Okay, I’m gonna go out on a limb here. I don’t understand what’s going on with this “new” (so called) idea of privatizing Citizens. Nor do I think those proposing it understand what they’re proposing.

But, first–I favor privatization, generally, and think it a viable option for many government functions, especially Citizens. However…applying the term to Citizens reflects a fundamental misunderstanding of its function; most especially its relationship with the private market.  More telling, it overlooks the fact that Citizens has been virtually privatized in the past and could be again “IF” Citizens board and Chairman would merely do what they can already do.

In proposing privatization Chairman Jim Malone said:

“My experience would say that any organization that has 1,400,000 customers, that has a premium revenue stream of close to $3 billion a year and a nice chunk of liquidity sitting on its balance sheet potentially has some value to the private world.” Emphasis Added.

Later Governor Scott expressed his support for Malone’s comments but, he’s new, and as a renowned slasher of budgets throws the term “privatization” around like a Frisbee. He gets a bye on this one.

Citizens experienced Chairman, however, doesn’t get off that easy.

He’s right though, there is a lot of value in Citizens annual premium income. Unfortunately…not enough to overcome what’s been done to the private market. If it were enough, then that “value” wouldn’t have gone to Citizens in the first place.
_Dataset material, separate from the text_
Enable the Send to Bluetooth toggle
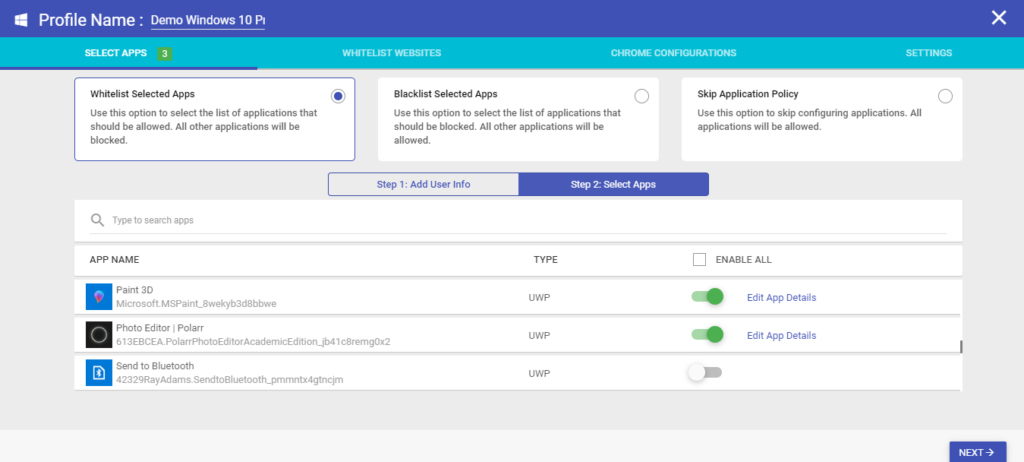This screenshot has height=462, width=1024. [705, 372]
Besides, what “value” is $17 million in sinkhole premium when it has to be spent on $90 million worth of sinkhole losses?  What value is there in $6 billion in surplus with nearly $500 billion in exposure?  What good are deficits to private carriers unable to assess other policyholders?

This is the kind of thing the guy who invented the word nonsensical must have had in mind.
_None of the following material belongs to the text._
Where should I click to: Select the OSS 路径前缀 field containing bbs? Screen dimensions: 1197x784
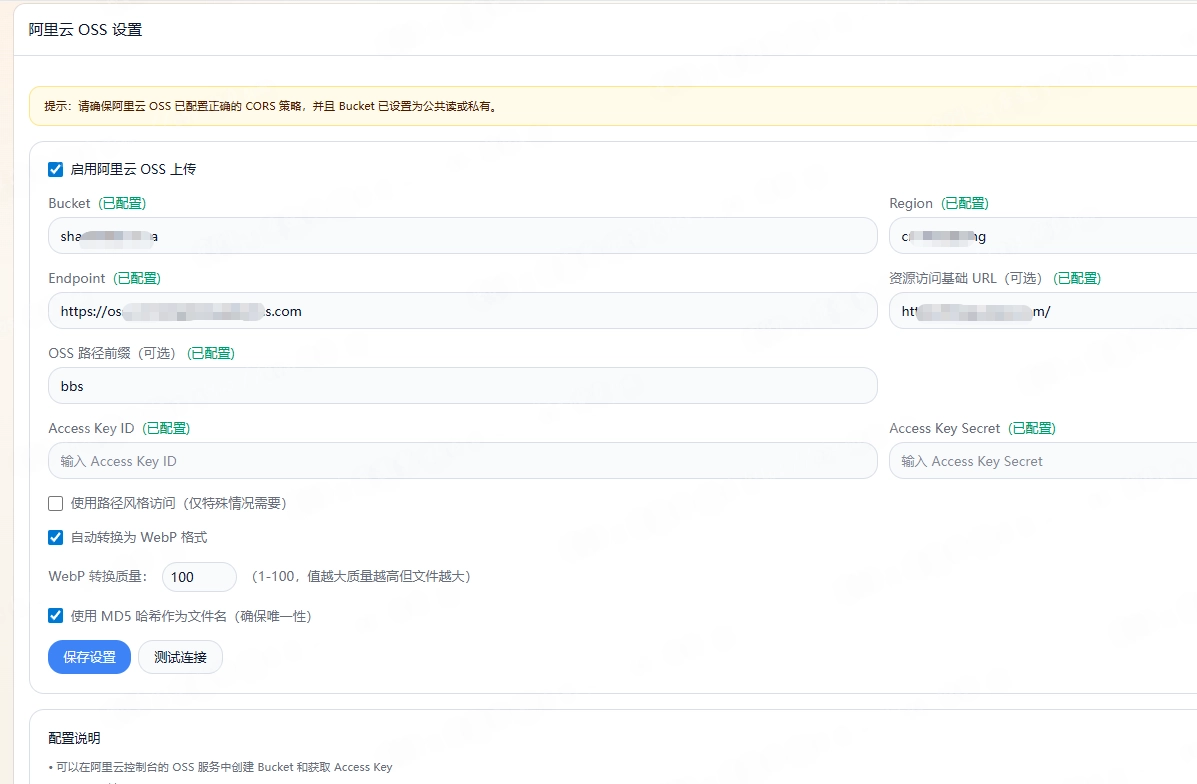point(463,386)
And, there’s irony here, too:  “privatizing” government to fix what government (via lawmaker votes) created in the first place. Also…without any malice to Mr. Malone, whose heart I’m sure is in the right place; his privatization idea is to repair something his past votes are partly responsible for.

Keep in mind, without even the mere mention of the term, Citizens has been virtually privatized in the past.  It’s predecessor had 936,000 homeowners policies in what is today called the PLA (Personal Lines Account).  That policy count was reduced to just 60,000– exactly 876,000 worth of privatization! Partly possible because Citizens front door, unlike today, wasn’t open to 1000 new residents every day, including weekends; over 40,000 applications a month.

If Jim Malone and the Citizens staff and board wanted to they could move towards privatization by just doing what they can already do.

Chairman Malone could propose that his board reduce Citizens coverage to roughly that of an HO-8 as the law specifically authorizes them to do.   He could “decertify” counties for Citizens coverage whenever there’s an able and willing private market as they are also already specifically authorized to do.   He, the board and staff can, at any time, stop appointing new agents instead of complaining about having too many.

Since the things Citizens is already permitted to do  would have industry support, they can be done without waiting for a non-election year legislature to convene in 2013. And, doing them would send a good message to the capital markets and/or those who may be interested in removing some policies.

Keepout, depopulation and privatization are synonyms.  So, when I’m asked if privatization is possible…for me it starts with the board chaired by the man who suggested it in the first place.






  1. ForTheLoveOfFlorida says:

    There is nothing I can write to make this any better. Nice work!

    • Thanks. I do think a lot of people don’t understand that the above suggestions for closing Citizens front door (privatization?) are authorized today and yet are ignored by the staff and board. Making these changes also makes passing other helpful things more easy to accomplish. My 2 cents.